This guide will help you understand:
  • The law surrounding employees refusing to work notice periods and how to deal with such situations as an employer

  • Advantages and disadvantages of both long and short notice periods

  • Statutory and Contractual Notice Periods

Introduction to notice periods

Giving or receiving a notice is a necessary practice in order to bring an employment law relationship to a close. Typically, it does not lead to any complications and the relationship between the employee and employer is terminated gracefully. There are times when this may be fiery – perhaps notice is delivered in a dramatic or memorable way by burning all bridges with an old employer, but you don’t get too many of those. For the vast majority of the time, a notice is just a simple confirmation of the end date given by an employee or a confirmation of termination of employment (with reasons) given by an employer.

The purpose of a notice period, in essence, is to give sufficient time for both the employee and employer to find alternative employment or an alternative employee, respectively. However, notice can lead to complications where notice periods are not given or the employee refuses to work their notice period.

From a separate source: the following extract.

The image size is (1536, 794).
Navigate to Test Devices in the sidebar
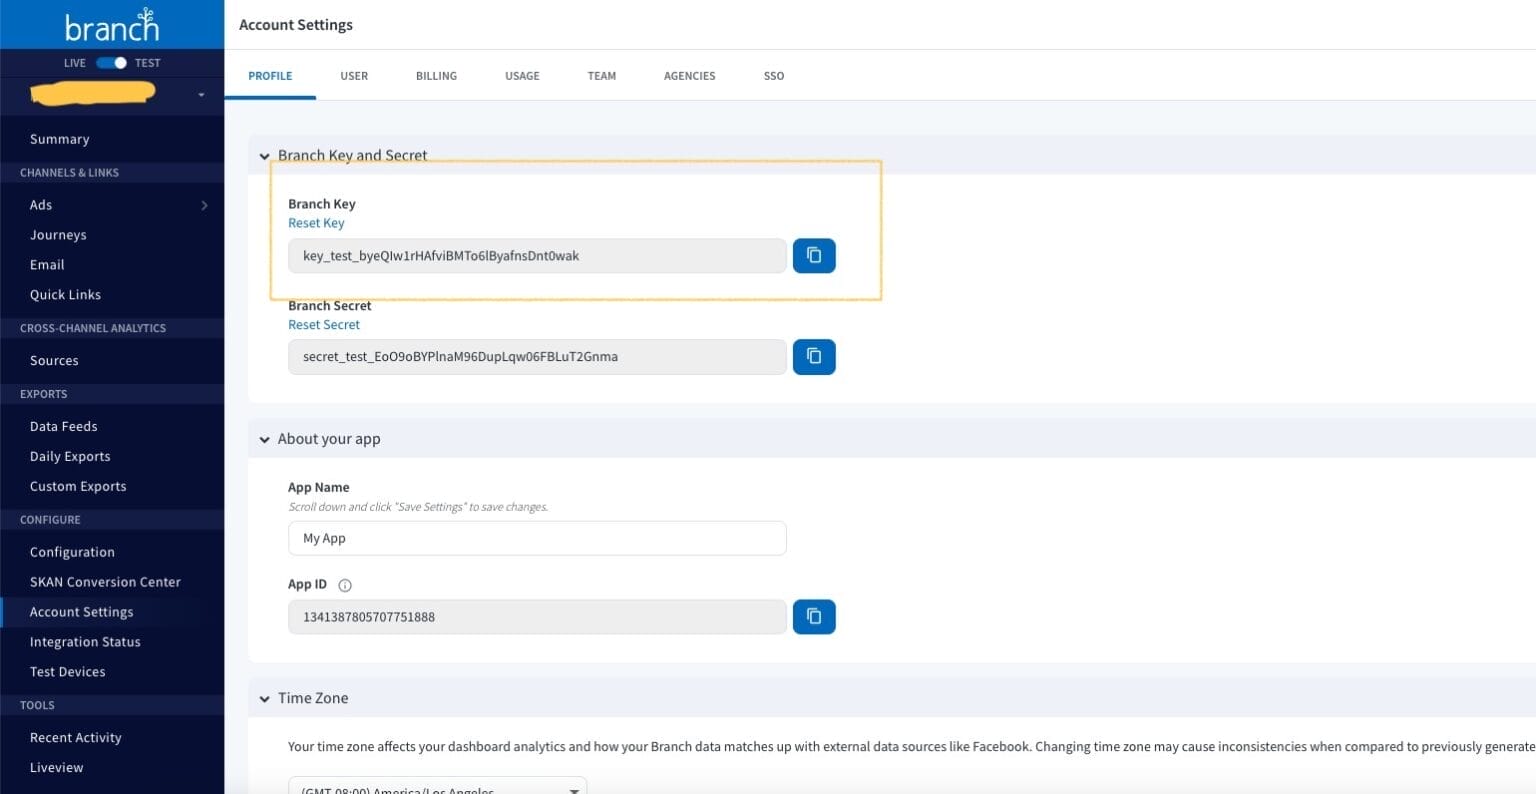67,671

This does not always mean that a contract of employment has been breached. For example, an employer may have the right to pay in lieu of notice or the employee considers the actions of the employer to be a repudiatory breach of contract and therefore refuses to work their notice period. The employee may go on sickness absence throughout their notice period, or the employer may not want the employee to work all of their notice and have a disgruntled employee on their books for a few more months.

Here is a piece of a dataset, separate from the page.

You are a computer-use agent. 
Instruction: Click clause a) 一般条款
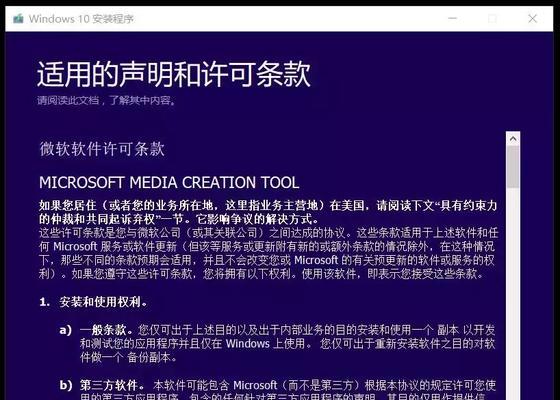(96, 330)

The purpose of this article is to delve into some of these complications with the aim of providing the reader with explanation of the law surrounding notice periods and the potential risks involved.

Statutory Notice Periods and Contractual Notice Periods

There are two standard types of notice period, statutory and contractual. Either form of notice provides both parties with adequate / agreed time to find a replacement or prepare for the termination of their working relationship.

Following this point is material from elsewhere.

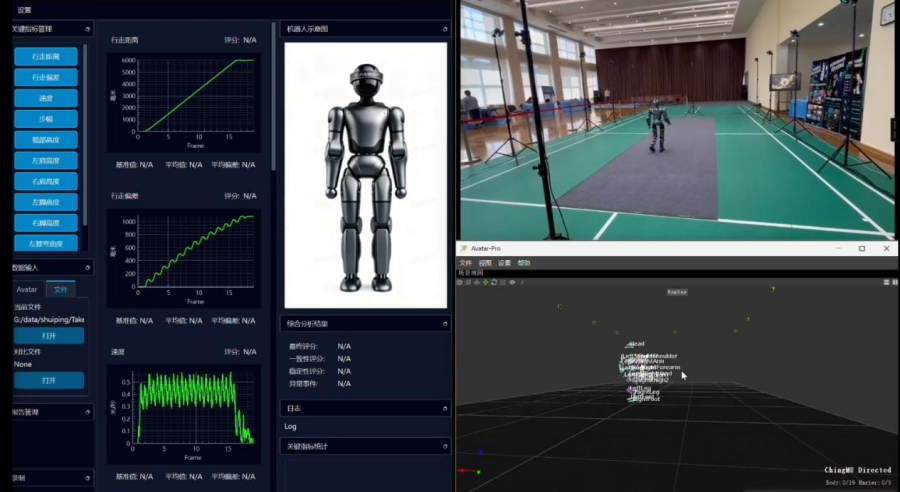
Task: Toggle the 日志 panel float icon
Action: 445,409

A statutory notice period acts as a minimum notice threshold in which employers and employees must give each other before the employment is terminated. This is a right born out of statue and is always the minimum required.

A contractual notice period, on the other hand, is completely discretionary but cannot fall below the statutory minimum as otherwise the court will not recognise it as a valid clause in the contract. This means that a contractual notice period can be between the statutory minimum and an unlimited maximum.

For obvious reasons, it may not be a good idea to have lengthy contractual notice period, especially for junior positions, nevertheless, this is something for the employers to consider. It is certainly not one-size-fits-all but something that requires thought and consideration before implemented into a contract.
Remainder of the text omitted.